* _Dataset entries_

----------

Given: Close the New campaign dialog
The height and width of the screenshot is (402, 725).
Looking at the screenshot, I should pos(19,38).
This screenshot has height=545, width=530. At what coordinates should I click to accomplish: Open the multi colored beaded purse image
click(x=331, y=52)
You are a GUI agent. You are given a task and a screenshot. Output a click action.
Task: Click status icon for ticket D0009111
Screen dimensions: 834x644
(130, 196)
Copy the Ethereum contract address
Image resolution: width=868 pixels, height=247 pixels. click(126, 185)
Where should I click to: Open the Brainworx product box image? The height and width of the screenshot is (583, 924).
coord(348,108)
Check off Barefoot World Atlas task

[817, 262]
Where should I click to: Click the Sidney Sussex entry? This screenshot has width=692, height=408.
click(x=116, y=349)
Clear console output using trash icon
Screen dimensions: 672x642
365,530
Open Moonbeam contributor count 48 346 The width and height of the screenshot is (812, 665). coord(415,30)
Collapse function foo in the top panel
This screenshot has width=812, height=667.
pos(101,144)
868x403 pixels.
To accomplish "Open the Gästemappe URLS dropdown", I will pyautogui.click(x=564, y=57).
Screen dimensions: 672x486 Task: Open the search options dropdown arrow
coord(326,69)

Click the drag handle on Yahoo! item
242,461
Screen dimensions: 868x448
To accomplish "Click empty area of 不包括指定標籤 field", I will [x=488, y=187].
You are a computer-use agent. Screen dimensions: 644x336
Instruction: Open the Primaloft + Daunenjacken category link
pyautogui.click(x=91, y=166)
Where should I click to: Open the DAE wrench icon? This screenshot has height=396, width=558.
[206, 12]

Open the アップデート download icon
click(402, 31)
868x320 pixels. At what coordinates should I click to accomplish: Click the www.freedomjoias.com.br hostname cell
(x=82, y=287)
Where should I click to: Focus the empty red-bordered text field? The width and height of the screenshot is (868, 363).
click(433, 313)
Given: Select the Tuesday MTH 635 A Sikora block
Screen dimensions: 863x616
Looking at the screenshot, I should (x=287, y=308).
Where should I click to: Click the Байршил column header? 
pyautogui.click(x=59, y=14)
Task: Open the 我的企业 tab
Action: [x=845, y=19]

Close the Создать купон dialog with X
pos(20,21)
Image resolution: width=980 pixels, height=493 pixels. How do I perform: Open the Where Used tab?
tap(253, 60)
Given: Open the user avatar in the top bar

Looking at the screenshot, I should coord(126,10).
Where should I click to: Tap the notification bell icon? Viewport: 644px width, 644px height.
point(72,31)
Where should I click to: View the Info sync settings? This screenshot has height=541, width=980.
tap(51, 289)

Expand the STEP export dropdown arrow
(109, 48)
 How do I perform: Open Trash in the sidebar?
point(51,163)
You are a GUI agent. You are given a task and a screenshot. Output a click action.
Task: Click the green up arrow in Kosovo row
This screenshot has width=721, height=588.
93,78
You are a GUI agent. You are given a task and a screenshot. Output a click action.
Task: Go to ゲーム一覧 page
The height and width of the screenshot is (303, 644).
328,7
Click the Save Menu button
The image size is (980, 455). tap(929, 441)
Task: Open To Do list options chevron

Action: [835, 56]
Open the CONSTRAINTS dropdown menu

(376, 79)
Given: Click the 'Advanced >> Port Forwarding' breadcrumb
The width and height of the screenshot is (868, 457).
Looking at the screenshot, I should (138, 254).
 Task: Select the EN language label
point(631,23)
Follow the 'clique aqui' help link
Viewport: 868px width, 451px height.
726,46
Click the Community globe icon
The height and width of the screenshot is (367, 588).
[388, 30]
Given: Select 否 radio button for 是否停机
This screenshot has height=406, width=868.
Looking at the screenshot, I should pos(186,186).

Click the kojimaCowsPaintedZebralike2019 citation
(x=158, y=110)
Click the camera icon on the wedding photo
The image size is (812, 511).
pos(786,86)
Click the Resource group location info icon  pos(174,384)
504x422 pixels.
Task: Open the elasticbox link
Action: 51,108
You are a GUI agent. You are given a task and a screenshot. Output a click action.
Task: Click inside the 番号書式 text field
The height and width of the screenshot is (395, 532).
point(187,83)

----------

* _Work item_
All records should be returned verbatim, none left out.

* _Exercise solution_
Given: Close the New campaign dialog
The height and width of the screenshot is (402, 725).
Looking at the screenshot, I should pos(19,38).
This screenshot has height=545, width=530. At what coordinates should I click to accomplish: Open the multi colored beaded purse image
click(x=331, y=52)
You are a GUI agent. You are given a task and a screenshot. Output a click action.
Task: Click status icon for ticket D0009111
Screen dimensions: 834x644
(130, 196)
Copy the Ethereum contract address
Image resolution: width=868 pixels, height=247 pixels. click(126, 185)
Where should I click to: Open the Brainworx product box image? The height and width of the screenshot is (583, 924).
coord(348,108)
Check off Barefoot World Atlas task

[817, 262]
Where should I click to: Click the Sidney Sussex entry? This screenshot has width=692, height=408.
click(x=116, y=349)
Clear console output using trash icon
Screen dimensions: 672x642
365,530
Open Moonbeam contributor count 48 346 The width and height of the screenshot is (812, 665). coord(415,30)
Collapse function foo in the top panel
This screenshot has width=812, height=667.
pos(101,144)
868x403 pixels.
To accomplish "Open the Gästemappe URLS dropdown", I will pyautogui.click(x=564, y=57).
Screen dimensions: 672x486 Task: Open the search options dropdown arrow
coord(326,69)

Click the drag handle on Yahoo! item
242,461
Screen dimensions: 868x448
To accomplish "Click empty area of 不包括指定標籤 field", I will [x=488, y=187].
You are a computer-use agent. Screen dimensions: 644x336
Instruction: Open the Primaloft + Daunenjacken category link
pyautogui.click(x=91, y=166)
Where should I click to: Open the DAE wrench icon? This screenshot has height=396, width=558.
[206, 12]

Open the アップデート download icon
click(402, 31)
868x320 pixels. At what coordinates should I click to accomplish: Click the www.freedomjoias.com.br hostname cell
(x=82, y=287)
Where should I click to: Focus the empty red-bordered text field? The width and height of the screenshot is (868, 363).
click(433, 313)
Given: Select the Tuesday MTH 635 A Sikora block
Screen dimensions: 863x616
Looking at the screenshot, I should (x=287, y=308).
Where should I click to: Click the Байршил column header? 
pyautogui.click(x=59, y=14)
Task: Open the 我的企业 tab
Action: [x=845, y=19]

Close the Создать купон dialog with X
pos(20,21)
Image resolution: width=980 pixels, height=493 pixels. How do I perform: Open the Where Used tab?
tap(253, 60)
Given: Open the user avatar in the top bar

Looking at the screenshot, I should coord(126,10).
Where should I click to: Tap the notification bell icon? Viewport: 644px width, 644px height.
point(72,31)
Where should I click to: View the Info sync settings? This screenshot has height=541, width=980.
tap(51, 289)

Expand the STEP export dropdown arrow
(109, 48)
 How do I perform: Open Trash in the sidebar?
point(51,163)
You are a GUI agent. You are given a task and a screenshot. Output a click action.
Task: Click the green up arrow in Kosovo row
This screenshot has width=721, height=588.
93,78
You are a GUI agent. You are given a task and a screenshot. Output a click action.
Task: Go to ゲーム一覧 page
The height and width of the screenshot is (303, 644).
328,7
Click the Save Menu button
The image size is (980, 455). tap(929, 441)
Task: Open To Do list options chevron

Action: [835, 56]
Open the CONSTRAINTS dropdown menu

(376, 79)
Given: Click the 'Advanced >> Port Forwarding' breadcrumb
The width and height of the screenshot is (868, 457).
Looking at the screenshot, I should (138, 254).
 Task: Select the EN language label
point(631,23)
Follow the 'clique aqui' help link
Viewport: 868px width, 451px height.
726,46
Click the Community globe icon
The height and width of the screenshot is (367, 588).
[388, 30]
Given: Select 否 radio button for 是否停机
This screenshot has height=406, width=868.
Looking at the screenshot, I should pos(186,186).

Click the kojimaCowsPaintedZebralike2019 citation
(x=158, y=110)
Click the camera icon on the wedding photo
The image size is (812, 511).
pos(786,86)
Click the Resource group location info icon  pos(174,384)
504x422 pixels.
Task: Open the elasticbox link
Action: 51,108
You are a GUI agent. You are given a task and a screenshot. Output a click action.
Task: Click inside the 番号書式 text field
The height and width of the screenshot is (395, 532).
point(187,83)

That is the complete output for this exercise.